#### EXTRAIT DU TEXTE

Ce nid d’abeilles géant, elle l’a réalisé dans un cabanon de Figannières (Draguignan). Fait de papier levé à la cuve, il rend hommage à la créativité des abeilles, qui fabriquent un nid d’alvéoles à partir de salive mêlée de bois ou de cires. Comme le fait la papetière Nicole Callebaut.

Si elle a été très influencée par Soulages, Jasper Johns, ou Rauschenberg, c’est dans des ateliers d’artistes, à New York, qu’elle a perfectionné ce métier pendant plusieurs années. Dans des disciplines aussi variées que peinture, sculpture, assemblages. « C’est à New York que je me suis découverte moi-même, dit-elle, que j’ai compris qu’une tension au fond de moi voulait s’exprimer. Il faut être très forte là-bas, l’apprentissage est dur. » En Algarve, où elle a une maison, elle a créé avec le maire de Loulé une école d’art d’été, qu’était venu inaugurer le directeur de la Fondation Gulbenkian, de Lisbonne. Loulé est la capitale traditionnelle de l’artisanat d’osier, dans cette région inondée de soleil. Très logiquement, elle s’en est emparée pour réaliser d’étonnantes créations, comme une mappemonde géante, avec des écrans diffusant des vidéos d’André Goldberg sur les beautés de la Terre et les dangers qui les menacent. Elle l’avait baptisée « A hazardous Future », Un avenir hasardeux.Elle ne croyait pas si bien dire. S.P.

#### DONNÉES ENREGISTRÉES

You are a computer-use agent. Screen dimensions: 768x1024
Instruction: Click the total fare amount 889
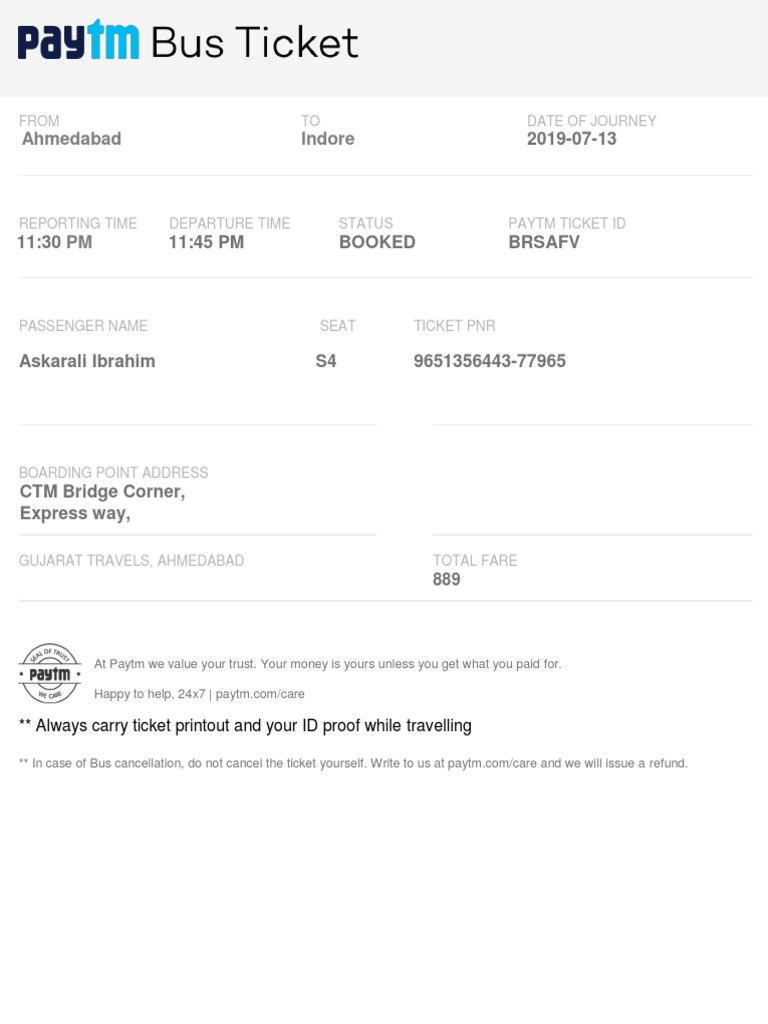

#### CONSIGNES À SUIVRE
**A.** Recopiez le passage de l'extrait compris entre « Ce nid d’abeilles » et « papetière Nicole Callebaut. », ces deux bornes incluses.
**B.** Réécrivez sous forme de liste plus courte le paragraphe de l'extrait qui commence par « Si elle a été très influencée », en conservant ses faits principaux.
La liste forme un matériau à part, indépendant de l'extrait.

#### RÉPONSES DE L'EXERCICE
**A.**
Ce nid d’abeilles géant, elle l’a réalisé dans un cabanon de Figannières (Draguignan). Fait de papier levé à la cuve, il rend hommage à la créativité des abeilles, qui fabriquent un nid d’alvéoles à partir de salive mêlée de bois ou de cires. Comme le fait la papetière Nicole Callebaut.

**B.**
- Influencée par Soulages, Jasper Johns et Rauschenberg, elle a perfectionné son métier pendant plusieurs années dans des ateliers d'artistes à New York, en peinture, sculpture et assemblages.
- À New York, dit-elle, elle s'est découverte et a compris qu'une tension intérieure voulait s'exprimer. L'apprentissage y est dur.
- En Algarve, où elle a une maison, elle a créé avec le maire de Loulé une école d'art d'été, inaugurée par le directeur de la Fondation Gulbenkian de Lisbonne.
- Elle s'est emparée de l'osier, artisanat traditionnel de Loulé, pour des créations comme une mappemonde géante. Des écrans y diffusaient des vidéos d'André Goldberg sur les beautés de la Terre et les dangers qui les menacent.
- Cette mappemonde s'intitulait « A hazardous Future » (Un avenir hasardeux).